The  story of Harry Moore's activism and brutal murder is told by Ben Green in Before His Time: The Untold Story of Harry T. Moore, America's First Civil Rights Martyr.  For more on Florida's history of violent white resistance to civil rights activism, see Emancipation Betrayed: The Hidden History of Black Organizing and White Violence in Florida from Reconstruction to the Bloody Election of 1920 by Paul Ortiz.

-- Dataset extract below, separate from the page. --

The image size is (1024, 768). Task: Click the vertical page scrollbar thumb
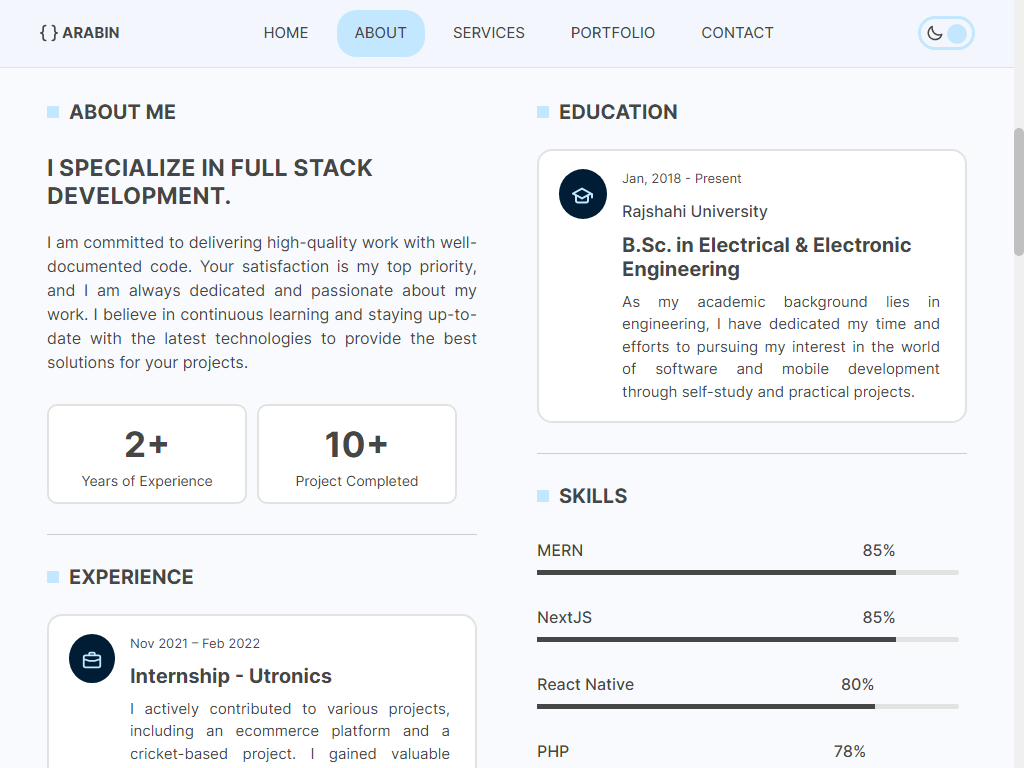click(x=1019, y=192)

In an opinion that the N.Y. Times' Adam Liptak called "an extraordinary about-face," the U.S. Court of Appeals for the Eleventh Circuit reversed course in an employment discrimination case in which several veterans of the civil rights movement submitted an amicus curiae brief.  The most arresting facts in the case turned on a single word: "boy."  On several occasions, black male plaintiffs alleged, the white manager of a Tyson Foods operation in Gadsen, Alabama called black male employees "boy," indicating racial animus.  A jury agreed with plaintiffs' view of the case, but the appeals court overruled the jury's verdict.  In a 2005 opinion the Eleventh Circuit explained that the use of "boy" without a modifier (e.g. black boy) did not constitute evidence of discrimination. The U.S. Supreme Court reversed the appeals court in a unanimous 2006 opinion. "Although it is true the disputed word will not always be evidence of racial animus, it does not follow that the term, standing alone, is always benign," wrote the Court in a per curiam opinion. "The speaker's meaning may depend on various factors including context, inflection, tone of voice, local custom, and historical usage." 

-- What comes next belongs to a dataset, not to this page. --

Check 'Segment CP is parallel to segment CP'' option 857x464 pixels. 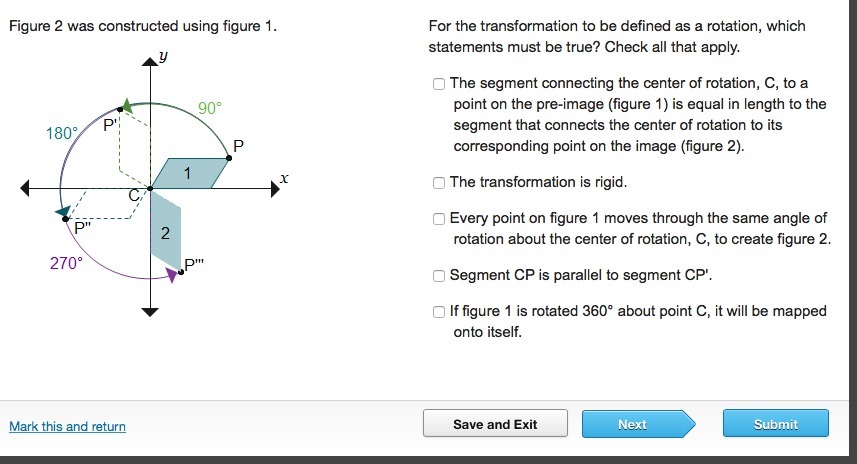[439, 276]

This past month, after years of additional litigation, the Eleventh Circuit finally issued an opinion consistent with the Supreme Court's 2006 decision.  The about-face followed "unflattering news coverage," the possibility that the  full Eleventh Circuit would "rebuke" the panel, and the filing of the amicus brief by prominent civil rights leaders, including Hon. Andrew Young and Rev. Fred Shuttlesworth. The brief argued that history, custom, social context and precedent all indicate that the word "boy," when directed by whites to black men, presumptively is racially derogatory.  It cited works of history and literature as well as ephemera from the civil rights era, most notably the famous "I Am A Man" posters donned by many civil rights protesters.  For more on the cultural significance of these posters, see Steve Estes's book, "I am a Man: Race, Manhood, and the Civil Rights Movement."

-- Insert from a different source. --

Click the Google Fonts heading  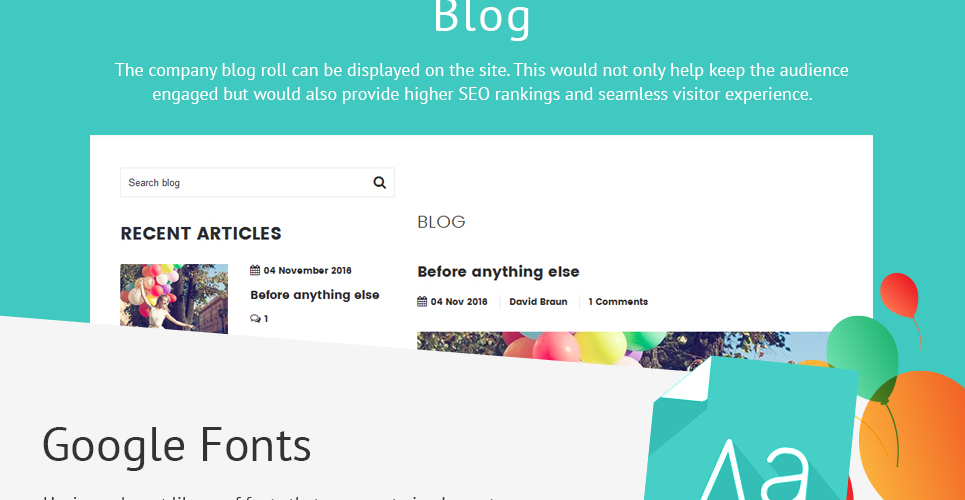(177, 445)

Peter Birkenhead's critique of Southern plantation tours,  "Why We Still Can't Talk about Slavery," published on Salon.com, is well worth a read.  On the tours, he claims, "Civil War culture is presented as 'authentic.' They just leave out the slavery part." Here's an excerpt:
Our guide, in a tone equal parts admiring and envious, devoted 90 minutes to the armoires, linens and chamber pots of the home, but almost no time to the people who built, creased and cleaned them. The words “slave” and “slavery” were never mentioned.
Birkenhead's provocative article poses big and important questions about how citizens choose to remember a painful past that still is relevant.  His wide-ranging commentary moves from a discussion of slavery to a consideration of the novel and motion picture, The Help, the Holocaust, and the Tea Party, among other matters.

Mulberry Row, courtesy of Thomas Jefferson Foundation
Birkenhead's trenchant commentary brings to mind an important project underway at Monticello: the restoration of Mulberry Row, location of some of the slave quarters on President Thomas Jefferson's plantation. The restoration will make the experiences of slaves more prominent in visitors' tours of Monticello. Susan Stein, Senior Curator & Vice President for Museum Programs at Monticello, explains in a recent article: “We don’t shy away from slavery, we talk about slavery because we know that it’s fundamentally important to understanding Jefferson and understanding America.”  For more on the vast restoration project, see "Bringing Back Mulberry Row," a blog post by Stein.